— Task directions —
Can you reproduce the material below word for word, leaving the pictures out?

— Record excerpts —
━━━━━━━━

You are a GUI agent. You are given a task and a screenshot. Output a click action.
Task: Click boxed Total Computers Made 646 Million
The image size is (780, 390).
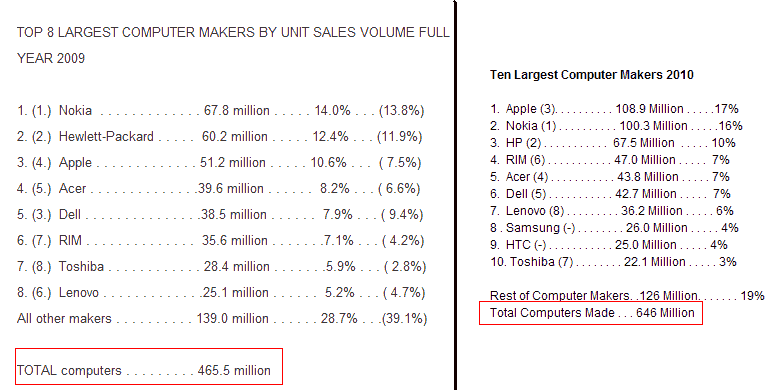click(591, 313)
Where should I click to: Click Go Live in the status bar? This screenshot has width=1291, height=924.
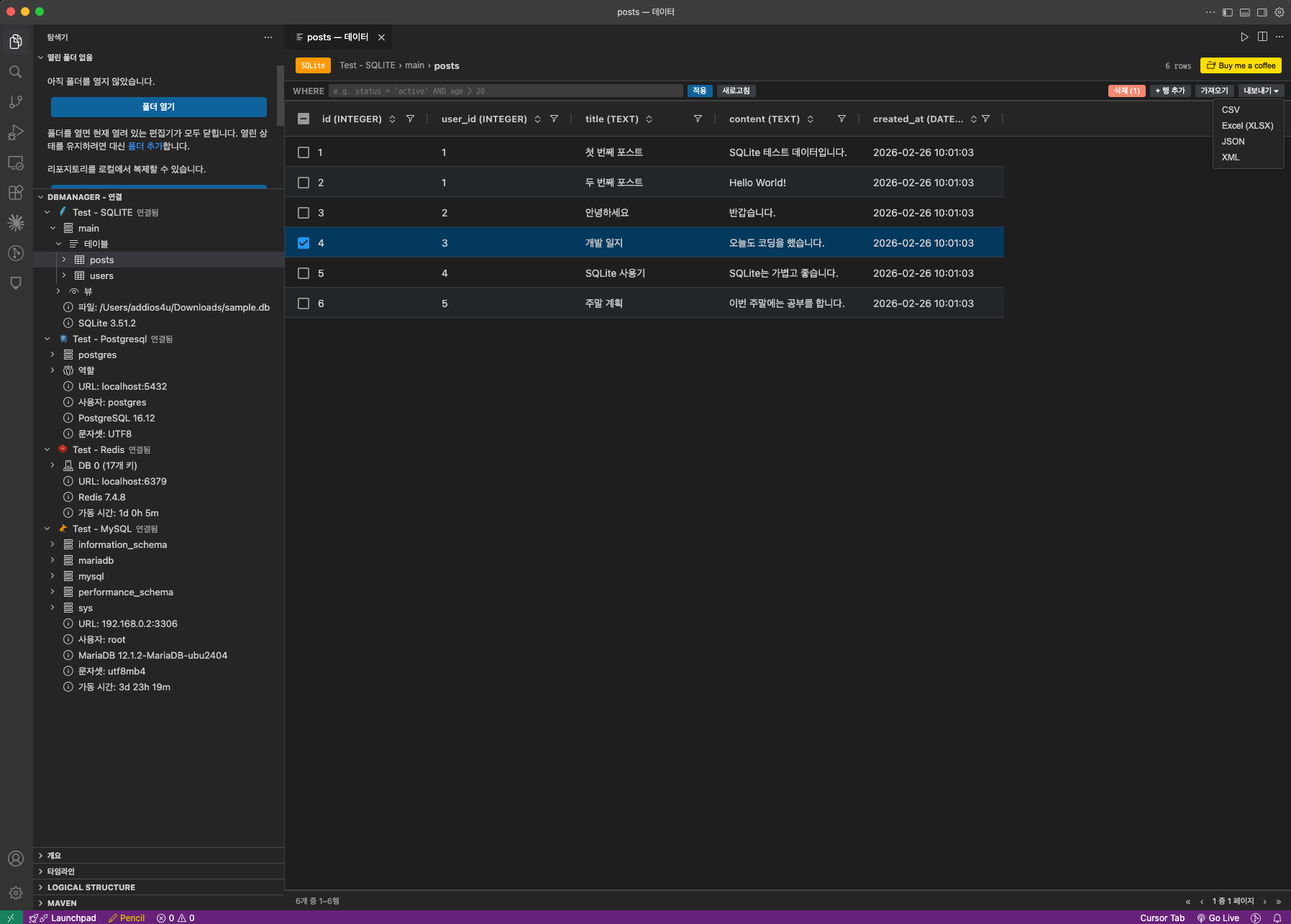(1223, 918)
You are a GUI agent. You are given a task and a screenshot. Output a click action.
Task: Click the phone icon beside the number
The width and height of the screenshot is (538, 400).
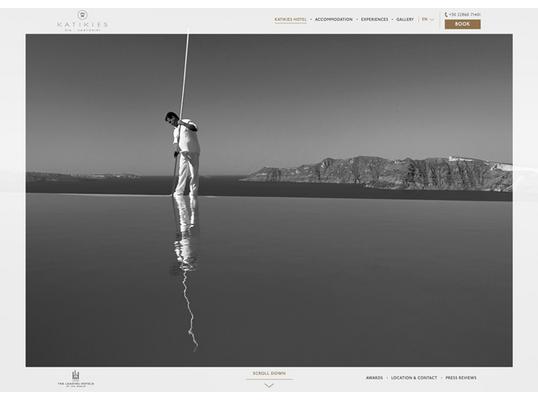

━━━━━━━━

— Final result —
You are a GUI agent. You are given a task and a screenshot. Output a click action.
Task: Click boxed Total Computers Made 646 Million
The image size is (780, 390).
click(591, 313)
Where should I click to: Click Go Live in the status bar? This screenshot has width=1291, height=924.
(1223, 918)
You are a GUI agent. You are given a task and a screenshot. Output a click action.
Task: Click the phone icon beside the number
The width and height of the screenshot is (538, 400).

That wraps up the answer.